**Entries for locating text and elements:**
+--

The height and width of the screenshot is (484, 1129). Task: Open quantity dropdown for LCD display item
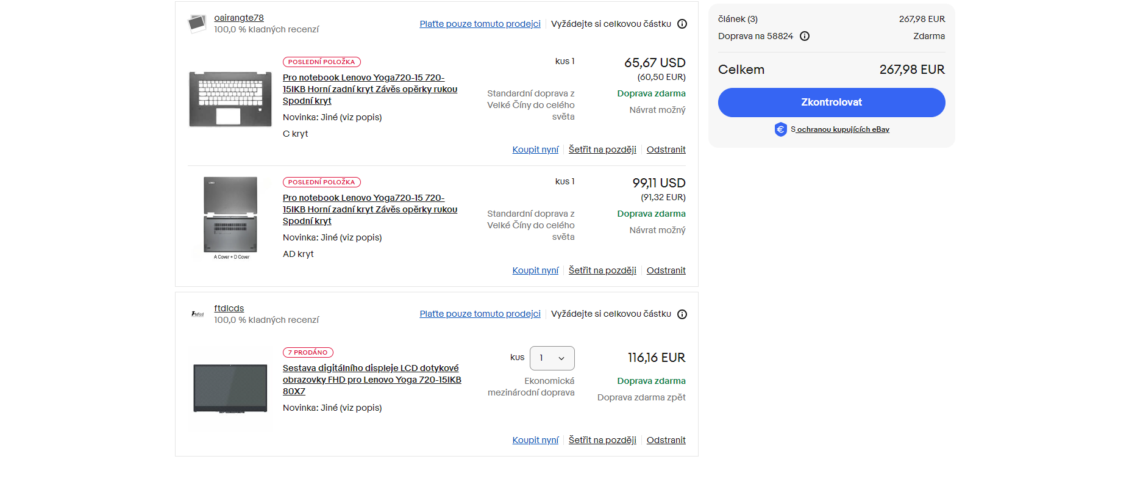tap(552, 358)
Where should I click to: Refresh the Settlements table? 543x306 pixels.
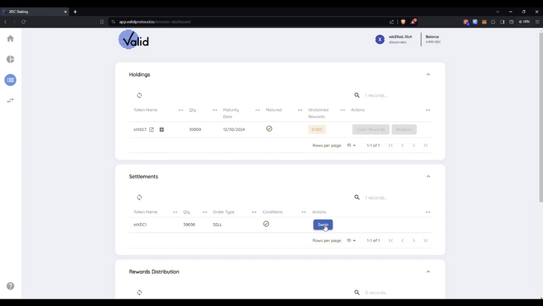(x=139, y=197)
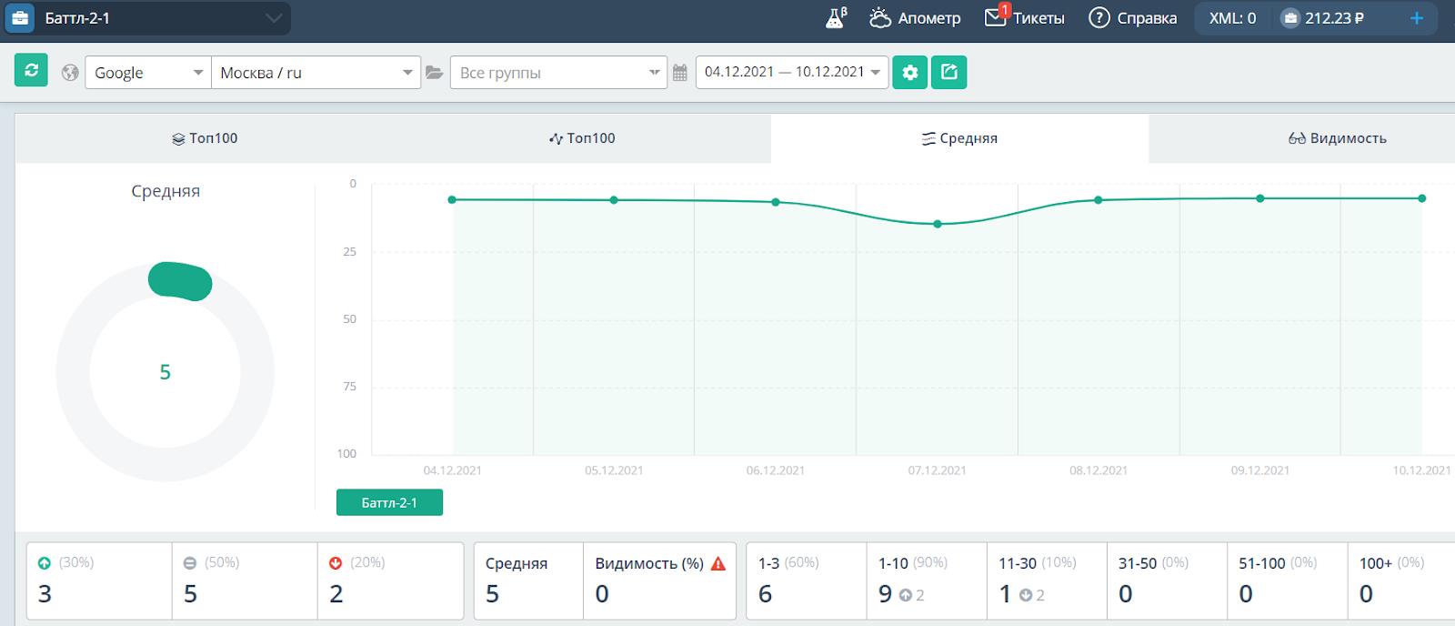Click the visibility warning triangle icon

click(x=718, y=564)
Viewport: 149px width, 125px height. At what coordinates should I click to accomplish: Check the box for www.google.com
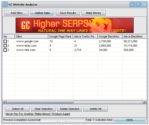click(x=5, y=41)
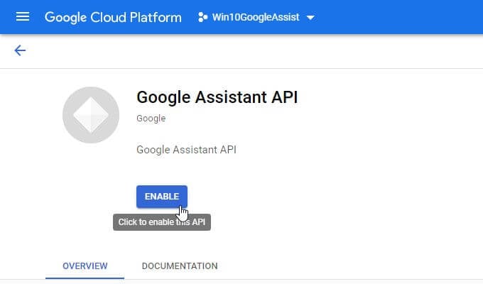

+--

**Written instruction:** Rewrite every item above, replacing "dropdown" with "menu" and changing nothing else. Omit the pictures from your answer.

**Solution:**
The height and width of the screenshot is (484, 1129). Task: Open quantity menu for LCD display item
tap(552, 358)
Where should I click to: Refresh the Settlements table? 543x306 pixels.
(x=139, y=197)
Click the visibility warning triangle icon

click(x=718, y=564)
Viewport: 149px width, 125px height. At what coordinates should I click to accomplish: Check the box for www.google.com
click(x=5, y=41)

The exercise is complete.